/12/
Betapa girang Nyai Ageng, Arimbi, dan Sengsemwulan; manakala mendengar sumpahku di hadapan Wiraguna. "Lebih baik lampus bila terjamah si bandot tua!"
Betapa riang aku menerima kebijakan Wiraguna. "Mendut! Menolak kehendak asmaraku, tak soal. Asal kau serahkan pajak harian padaku tiga real."
Betapa hidup jiwa kancilku di jebakan mulut buaya untuk membuka kisah baru sebagai penjual rokok lintingan. Tak perduli orang-orang mengecapku si lacur murahan.
/13/
Di ruang belakang puri katumenggungan dekat gedhogan yang sempit, pengap, lembab, senyap, dan berdebu. Aku dipisahkan dari istri utama dan selir-selir Wiraguna.
Hanya Arumardi, putri dari lereng Gunung Merapi yang melapangkan dadaku seluas bentang angkasa. Menghangatkan jiwaku dari belenggu musim dingin. Menopangku seperti tongkat, menunjukkan jalan seperti cahaya.

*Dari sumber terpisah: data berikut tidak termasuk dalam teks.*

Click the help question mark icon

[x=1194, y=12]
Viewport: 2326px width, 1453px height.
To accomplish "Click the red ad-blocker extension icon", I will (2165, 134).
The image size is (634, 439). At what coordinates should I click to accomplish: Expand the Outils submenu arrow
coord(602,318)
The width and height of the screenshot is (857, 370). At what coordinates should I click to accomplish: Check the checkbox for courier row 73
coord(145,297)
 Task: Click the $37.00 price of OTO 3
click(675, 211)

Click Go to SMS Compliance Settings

Bersama Arumardi, aku menjalani pekerjaan baru sebagai penjual rokok lintingan di pasar dekat kotapraja. Rokok kenikmatan bagi setiap lelaki kesepian.
/14/
Fajar membentangkan layar jingga kemerahan lebar-lebar dengan matahari serupa spotlightyang memendarkan cahaya. Isyarat kehidupan baru kembali untuk dimaknai dengan peluh dan terkadang air mata.
Di Pasar Gede dekat kotapraja Mataram telah seriuh-gaduh rumah lebah selepas subuh. Di mana penjual dan pembeli saling tawar untuk menggapai kesepakatan harga terendah.